Ejaculation prématurée est une traduction de « premature ejaculation ». Utilisée par Masters et Johnson, pionniers américains de la sexologie. Elle sert à décrire une plainte sexuelle des plus frustrantes. L’éjaculation survient trop vite pour que les partenaires puissent prendre plaisir à l’acte sexuel, et surtout parvenir à la jouissance de l’orgasme, conclusion extatique tant souhaitée.
Pour la sexologie, l’éjaculation précoce est le trouble sexuel masculin le plus fréquent. L’homme est biologiquement déterminé à éjaculer en moins d’une minute, ce qui suffit pour la reproduction, mais pas pour l’épanouissement sexuel. L’éjaculation prématurée peut être primaire ou secondaire. Elle apparaît dès les premiers rapports, ou au cours d’une vie sexuelle active et jusqu’à présent satisfaisante.

L’ISSM (International Society of Sexual Medicine) la définit comme une éjaculation qui survient toujours, ou presque toujours, avant la pénétration vaginale, ou au cours de la minute qui suit. C’est aussi l’incapacité à retarder cette éjaculation, et ses conséquences négatives : frustration, soucis, souffrance psychologique et/ou évitement de l’intimité sexuelle.
Parler « d’éjaculation précoce » sous-entend nécessairement un point de repère : quelle est cette durée « normale » du rapport sexuel ?

On estime que 25 % à 75 % des hommes présentent une éjaculation prématurée. Au regard de ces chiffres, le consensus scientifique est bien loin. Cependant, à peu près tout le monde est d’accord sur deux éléments utiles à définir l’idée de « prématurité » : la durée du rapport et la « normalité » biologique, sorte de ligne rouge censée départager les hommes prompts à en finir…
Cette fameuse « durée normale » répond aux critères de la nature : elle est très brève puisque orientée vers un but procréatif. Un rapport sexuel, de la pénétration à l’éjaculation (IELT: intravaginal ejaculatory latency time), est de l’ordre de 6 minutes, avec des variations allant de 4,4 minutes en Turquie à 10 minutes en Grande-Bretagne.

Dans l’optique de la reproduction, la rapidité est un gage d’efficacité et 3 minutes suffisent largement… Maintenant, la question primordiale est plutôt d’arriver à définir une durée « optimale » de l’acte sexuel : combien de temps doit-il se prolonger pour arriver au plaisir ? Sous cet angle, les choses se compliquent et il est bien inutile de parler de « durée ».
Si le critère temps n’est pas approprié pour délimiter l’éjaculation prématurée, quelle autre mesure peut-on utiliser ?
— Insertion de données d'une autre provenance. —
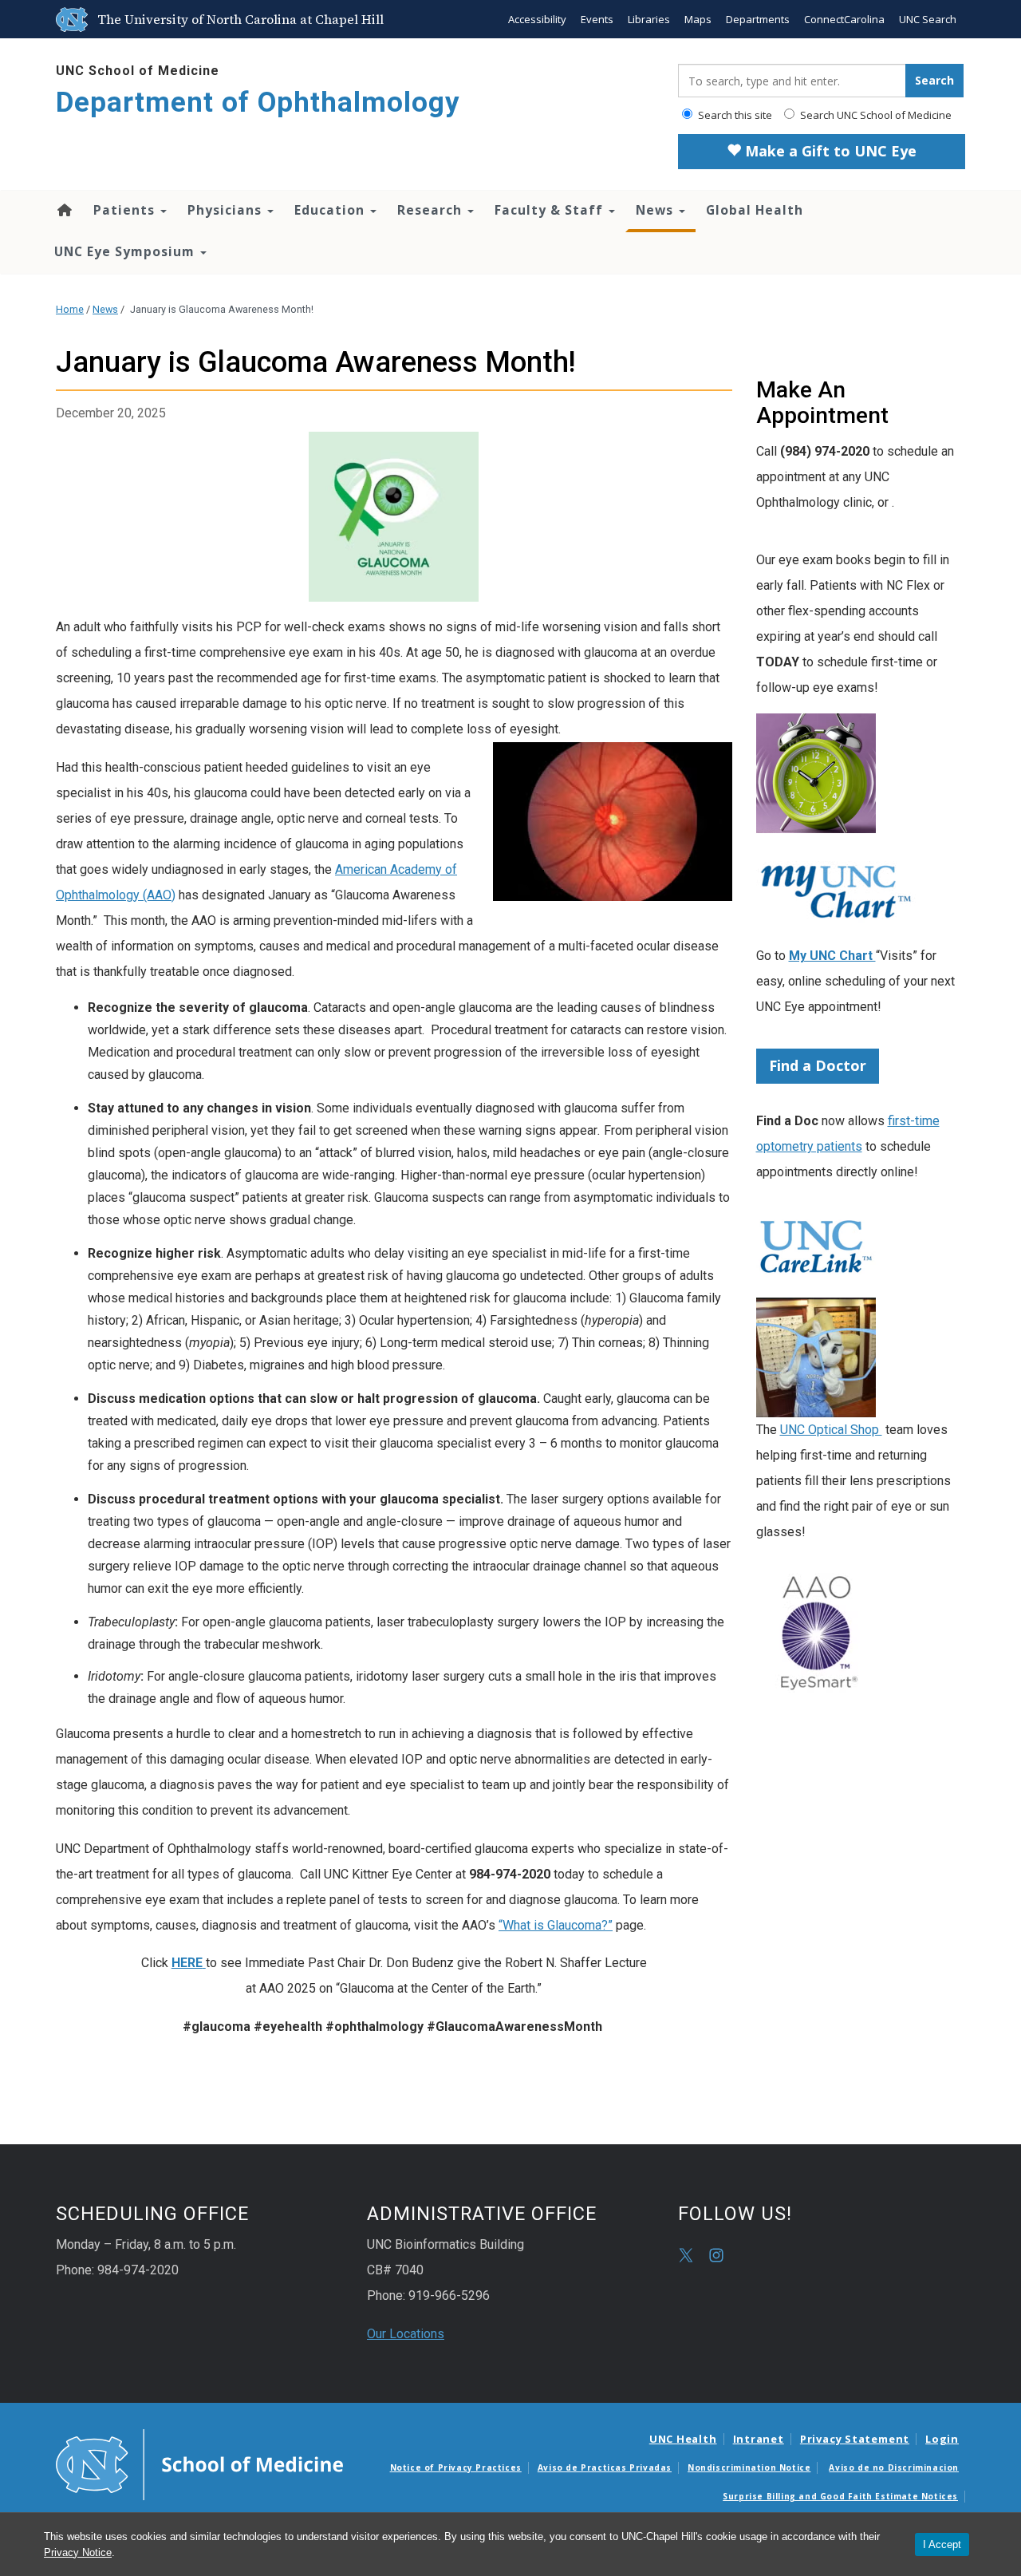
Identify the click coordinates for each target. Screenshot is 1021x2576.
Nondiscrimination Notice (749, 2467)
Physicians (226, 210)
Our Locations (405, 2333)
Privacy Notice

Parler en minutes renvoie à l’aspect biologique, presque technique, de la sexualité. Ce niveau n’est nullement pertinent pour comprendre ces problèmes. Il faut accéder au degré relationnel de la sexualité, qui devient alors le seul à prendre en compte. S’il est aisé de poser une « normalité » biologique, définir avec précision la « bonne » durée se heurte à un obstacle majeur : elle n’existe pas… Tout dépend des partenaires, de la qualité relationnelle, et d’une foule de détails.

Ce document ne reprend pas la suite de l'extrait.